Records provided:
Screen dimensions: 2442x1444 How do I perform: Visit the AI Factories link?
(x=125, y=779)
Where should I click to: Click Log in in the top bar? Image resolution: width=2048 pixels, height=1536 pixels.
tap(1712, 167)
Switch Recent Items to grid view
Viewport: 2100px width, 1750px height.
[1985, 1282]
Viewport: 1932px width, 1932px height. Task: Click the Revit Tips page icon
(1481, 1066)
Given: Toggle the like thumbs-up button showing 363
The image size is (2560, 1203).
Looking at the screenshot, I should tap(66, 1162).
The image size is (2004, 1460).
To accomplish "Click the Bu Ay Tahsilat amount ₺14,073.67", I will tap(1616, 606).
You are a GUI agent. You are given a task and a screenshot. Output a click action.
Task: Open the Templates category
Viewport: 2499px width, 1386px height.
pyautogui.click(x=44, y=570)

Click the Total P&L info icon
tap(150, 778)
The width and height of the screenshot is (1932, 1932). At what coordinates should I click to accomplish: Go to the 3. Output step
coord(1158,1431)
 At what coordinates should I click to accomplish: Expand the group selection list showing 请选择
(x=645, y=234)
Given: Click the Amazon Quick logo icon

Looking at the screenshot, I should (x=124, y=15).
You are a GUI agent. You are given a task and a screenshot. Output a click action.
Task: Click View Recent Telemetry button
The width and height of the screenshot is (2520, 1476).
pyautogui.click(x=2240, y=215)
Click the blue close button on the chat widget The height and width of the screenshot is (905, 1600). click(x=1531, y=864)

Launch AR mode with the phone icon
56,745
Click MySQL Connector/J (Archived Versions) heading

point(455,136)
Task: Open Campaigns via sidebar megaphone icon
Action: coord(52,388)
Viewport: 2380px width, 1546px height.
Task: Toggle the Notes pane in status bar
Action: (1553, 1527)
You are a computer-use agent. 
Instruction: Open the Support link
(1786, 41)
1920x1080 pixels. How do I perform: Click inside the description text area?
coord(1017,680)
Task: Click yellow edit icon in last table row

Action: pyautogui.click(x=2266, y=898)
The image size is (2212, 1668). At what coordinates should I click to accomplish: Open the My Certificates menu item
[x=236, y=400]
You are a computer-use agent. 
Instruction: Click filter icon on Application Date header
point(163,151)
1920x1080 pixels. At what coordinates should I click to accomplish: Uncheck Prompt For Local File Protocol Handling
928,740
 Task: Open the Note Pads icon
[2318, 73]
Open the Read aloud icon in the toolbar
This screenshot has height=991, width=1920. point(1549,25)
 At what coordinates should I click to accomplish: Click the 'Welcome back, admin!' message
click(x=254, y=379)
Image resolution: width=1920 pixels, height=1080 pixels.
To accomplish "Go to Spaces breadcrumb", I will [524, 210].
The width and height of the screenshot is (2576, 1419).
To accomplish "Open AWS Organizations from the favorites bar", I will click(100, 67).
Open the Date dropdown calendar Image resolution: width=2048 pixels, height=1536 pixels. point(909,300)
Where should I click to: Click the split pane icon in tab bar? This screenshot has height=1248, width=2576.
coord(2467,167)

Work item:
Would you please copy every line in the data that contains the word "Recent"?

Exercise answer:
Switch Recent Items to grid view
Task: Click View Recent Telemetry button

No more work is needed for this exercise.